By Ryan Hutchins
NAGS HEAD
Cancer patients on the Outer Banks have gained two more programs that organizers hope will make life a little bit easier.
A twice-monthly specialty clinic will bring physicians on rotation from University of North Carolina Health Care to Dare County.
The clinic and a patient "navigator" program that will start soon are pilot projects that could one day be found in out-of-reach communities around the state.
"We're using this as a way to see if we can provide consultation care - second opinions," said Thomas C. Shea, a physician with the UNC Lineberger Comprehensive Cancer C enter who will help coordinate the new programs.
The clinic will host a different specialist every other Friday, Shea said in a phone interview. Within a year, a specialist for each major type of cancer will have seen local patients four times.
"We realize there may be people who need to be seen more frequently than that," Shea said. For those patients, there are other facilities around the state and existing treatment options available locally.
The program is not being put in place as a replacement for treatment already available from The Outer Banks Hospital's general oncologists, Shea said. "We feel it's important that we support the existing resources."
UNC approached with a request in late 2006 from the Dare County Board of Commissioners to look at creating such a project. Chairman Warren Judge said he and the board are pleased to see the project come to fruition.
"Cancer is a dreaded disease, and a lot of our folks are suffering from it," he said. "We just want to do things to improve the quality of life."
The navigator program is intended to help patients through the sometimes long and complicated treatment process. UNC, working with Dare County government, has hired one registered nurse and is in the process of interviewing for a second navigator position.

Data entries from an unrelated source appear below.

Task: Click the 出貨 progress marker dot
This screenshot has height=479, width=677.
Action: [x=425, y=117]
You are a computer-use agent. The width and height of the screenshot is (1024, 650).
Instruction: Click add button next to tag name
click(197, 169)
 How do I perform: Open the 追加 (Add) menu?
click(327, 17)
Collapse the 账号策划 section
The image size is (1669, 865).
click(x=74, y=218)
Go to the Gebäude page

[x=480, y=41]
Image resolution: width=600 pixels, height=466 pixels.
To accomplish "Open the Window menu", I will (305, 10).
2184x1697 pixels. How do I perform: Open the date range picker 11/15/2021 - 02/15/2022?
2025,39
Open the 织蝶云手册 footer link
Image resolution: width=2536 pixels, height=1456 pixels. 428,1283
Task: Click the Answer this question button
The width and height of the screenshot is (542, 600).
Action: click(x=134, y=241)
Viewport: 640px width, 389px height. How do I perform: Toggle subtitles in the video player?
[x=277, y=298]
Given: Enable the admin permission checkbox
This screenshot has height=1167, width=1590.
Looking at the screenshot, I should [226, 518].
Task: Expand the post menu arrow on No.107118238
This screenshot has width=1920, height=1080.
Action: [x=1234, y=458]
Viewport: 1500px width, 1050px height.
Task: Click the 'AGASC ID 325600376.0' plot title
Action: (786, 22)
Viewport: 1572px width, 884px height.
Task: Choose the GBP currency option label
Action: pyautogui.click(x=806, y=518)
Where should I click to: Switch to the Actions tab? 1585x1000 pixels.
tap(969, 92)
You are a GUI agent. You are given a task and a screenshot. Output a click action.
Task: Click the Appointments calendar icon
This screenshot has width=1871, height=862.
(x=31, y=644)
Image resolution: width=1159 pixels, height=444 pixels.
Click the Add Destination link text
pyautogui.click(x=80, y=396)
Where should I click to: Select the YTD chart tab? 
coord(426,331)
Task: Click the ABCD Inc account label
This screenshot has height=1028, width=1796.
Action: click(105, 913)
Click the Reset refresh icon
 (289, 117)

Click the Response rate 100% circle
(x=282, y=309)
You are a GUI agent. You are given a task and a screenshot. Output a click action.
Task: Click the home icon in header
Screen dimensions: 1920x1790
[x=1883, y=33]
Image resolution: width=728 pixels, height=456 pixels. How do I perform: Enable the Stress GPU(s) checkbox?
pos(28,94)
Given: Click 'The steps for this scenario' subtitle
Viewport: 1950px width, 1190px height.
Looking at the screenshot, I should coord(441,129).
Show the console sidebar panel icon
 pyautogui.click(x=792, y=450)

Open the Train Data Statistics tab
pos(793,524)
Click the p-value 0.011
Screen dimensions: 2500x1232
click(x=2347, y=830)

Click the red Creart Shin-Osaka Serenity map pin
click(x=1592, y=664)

The two will offer a free service, funded through the University Cancer Research Fund, that is intended to provide an array of information and assistance to patients. That could range from laying out options for therapy, financial counseling and transportation, to more simple tasks such as finding wigs for chemotherapy patients, according to Shea and a news release from UNC.
If the two programs succeed in helping local patients, UNC would like to start implementing similar programs in other areas of the state.
"We look at Dare as a good model for a community that has some resources in place, but it is also kind of isolated," Shea said.
The county and UNC also are looking into developing new telecommunication tools at The Outer Banks Hospital that could give patients another way to connect with UNC's cancer physicians without traveling to Chapel Hill, Shea said.